─── Passage shown ───
The Sloedam was a dam, connecting the Dutch islands Zuid-Beveland and Walcheren near the town of Arnemuiden. Before the dam was constructed, these islands were separated by a stretch of water called the Sloe. The Sloedam was constructed in 1871 for the railway connection between the towns of Flushing and Roosendaal, the so-called Zeeuwse Lijn (Zealandic Line). After World War II, the areas to the south of the dam were poldered. Since the Veerse Gat estuary was closed off by the Veerse Gatdam in 1961, the Sloedam no longer functions as a primary defense against the sea.

World War II
During World War II, two battles were fought on and around the Sloedam.

Battle of Zeeland 

In May 1940, the area was contested during the German invasion of the Low Countries in the Battle of Zeeland. A combined French-Dutch force under brigadier-general Marcel Deslaurens attempted to stop the German invasion, but was unsuccessful.

Battle of Walcheren Causeway 

In 1944-1945, heavy fighting came to the area when the Allies attempted to clear the Western Scheldt, entrance to the harbor of Antwerp. After heavy fighting, Zeelandic Flanders (south of the Scheldt) and Zuid-Beveland (to the north) were freed from German control by Canadian forces. However, Walcheren island, north of the river mouth, still contained a large German force that controlled access to the Western Scheldt. De Sloedam was the only access road to the former island of Walcheren.
─── Information given ───
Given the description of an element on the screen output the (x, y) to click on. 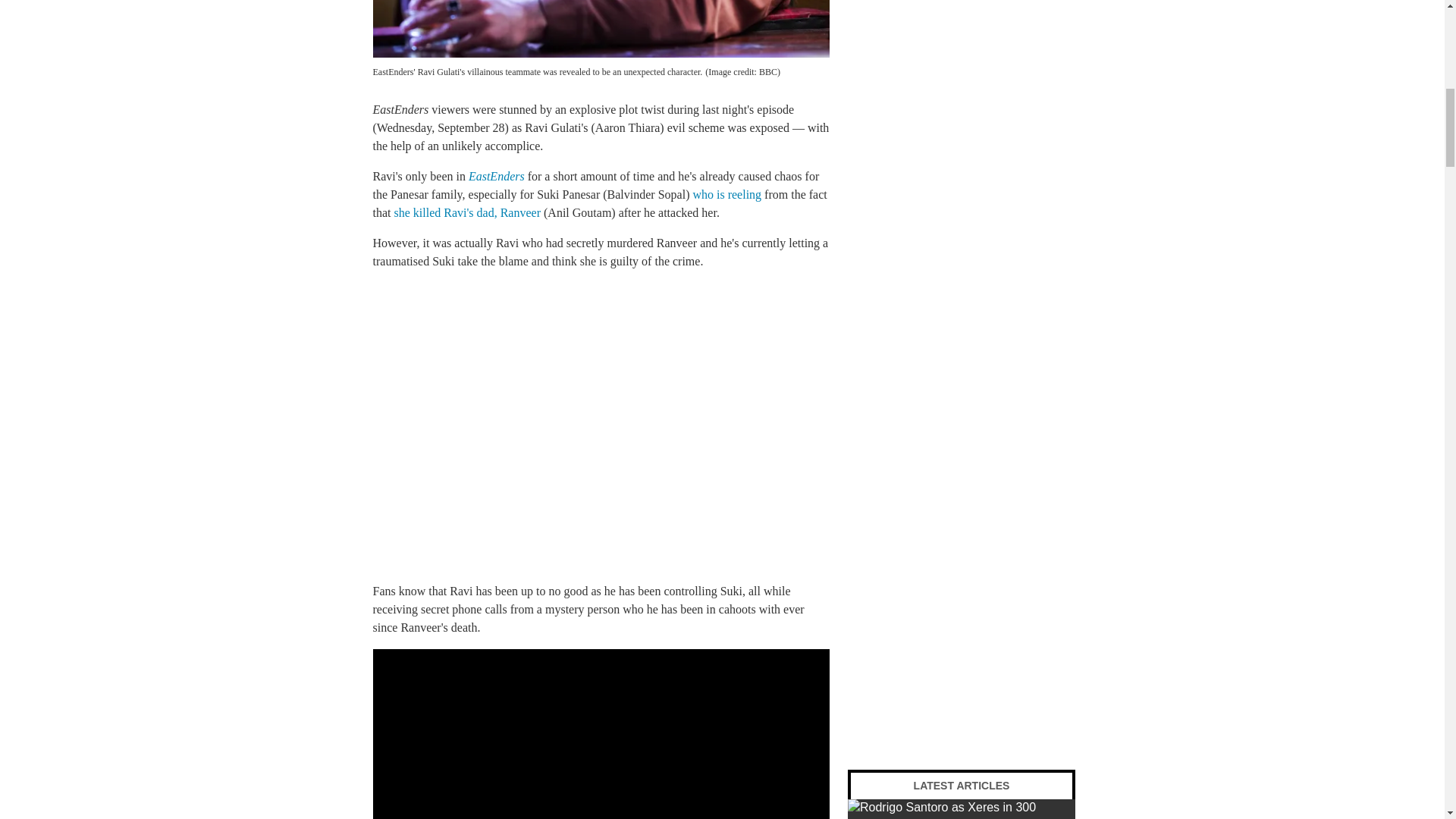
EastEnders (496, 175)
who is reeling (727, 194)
───
─── Information given ───
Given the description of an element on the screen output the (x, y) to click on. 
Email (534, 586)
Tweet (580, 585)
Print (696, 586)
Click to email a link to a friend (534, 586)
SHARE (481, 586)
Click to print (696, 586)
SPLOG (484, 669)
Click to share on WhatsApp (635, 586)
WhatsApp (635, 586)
───
» List of tasks
**A)** According to the passage on the Sloedam, in what year was the dam built?
**B)** Continue the passage on the Sloedam, picking up after its last sentence.
The items have nothing to do with the passage on the Sloedam.

» The answers
**A)** 1871

**B)**
The Canadians reached the dam from Zuid-Beveland. The Germans were well prepared, and had established multiple well-prepared mortar sites that allowed them to fire on every point of the dam. The Canadian attempts to reach Walcheren all failed. Two Dutch resistance fighters offered their assistance to the Canadians. They knew the sandbars of the Sloe that ran dry during low tide and they led a patrol to Walcheren that managed to mark the dry area. After a short reconnaissance of the German positions, the patrol returned to Zuid-Beveland. The next day, a large Canadian unit managed to cross the Sloe, once again aided by the resistance men. After reaching the island of Walcheren, it attacked the German positions from the rear, managing to capture the mortar positions. The main Canadian force then crossed the Sloedam and established a beachhead on the Walcheren end. Operation Infatuate, the capture of Walcheren, was about to commence.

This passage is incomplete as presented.